The Seam burst open with a roar and a series of eerie fluting noises, wind wailing through a slit throat or a pipe carved from a human thighbone. The gap spread at least ten feet wide, stretching more than a dozen feet into the air before Xiesha dug in her heels and stopped its expansion with a flare of power.

Bright, blue-white light streamed out of the hole. Blue-tinged vapor curled and seeped along the surface of the court. Frost spread behind the vapor in a carpet of white. Through the wormhole opened a space so vast she could not see any ceiling or the floor, swallowed in churning blue vapor. Massive columns of a crystalline material rose into the darkness, and blue lights blazed within their depths. She saw shapes and designs that her mind could make no sense of—machinery perhaps. Maybe vehicles. Alien structures too foreign to guess their purpose.

A Thresher, much like the one Karl had fought before, loomed near the gap, armored in asymmetrical plates of shimmering metal. Its head turned. Its massive red lens-like eye locked on her, and the cluster of smaller eyes around it shone a brighter red light. The Thresher held something in its large hands, some kind of tube-shaped thing unlike any gun she'd ever seen, but clearly enough a weapon.

She sighted in with the crosshairs on its chest and yanked the trigger. The launcher jerked—a loud bang and a hiss and gray smoke billowing everywhere. The rocket shot through the rip and missed where she'd aimed by a good two feet. It disappeared into the blue-white haze, and she heard a distant rumbling explosion.

The Thresher swung its weapon toward her. She hurled herself to the side, feeling the sear of the hot launcher breech as she turned. Her boots slapped the ground hard. She threw out her free hand to steady herself. The surface of the court burned and melted in a long scorched channel behind her without even a light show to go along with the Death Ray.

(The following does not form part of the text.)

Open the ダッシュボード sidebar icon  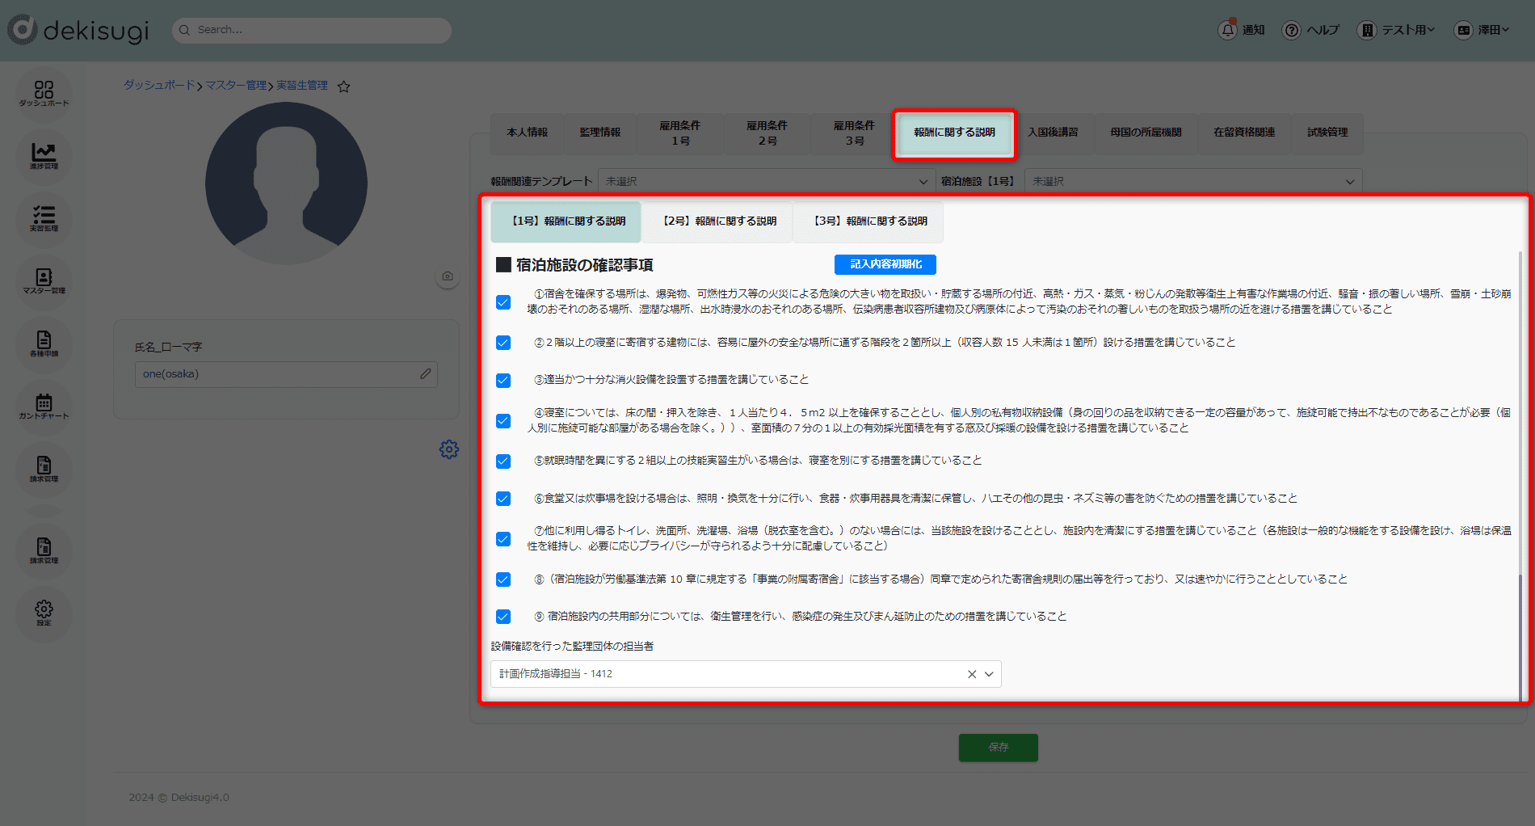point(44,93)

She snatched the second HEAT round and took off running as she loaded it, twisted the warhead to lock it in, and then slid to a halt and dropped into a crouch. The Thresher's weapon tracked after her. No time to carefully sight in before she pulled the trigger, gentler this time, more controlled. The grenade shot out with another bang and hiss as a haze of gray smoke obscured the Thresher. The warhead hit its lower abdomen and exploded into a high-velocity jet of metal shredding through its armor at supersonic speed. The explosion threw the Thresher backward. A shimmering chunk of its armor went spinning by her head, humming like a helicopter blade, and blue fluid spattered down like rain. The explosion was so loud she flinched and almost dropped the launcher. The crystals in Xiesha's stands flared with an intense pulse of light, and thin cracks spread across their sides.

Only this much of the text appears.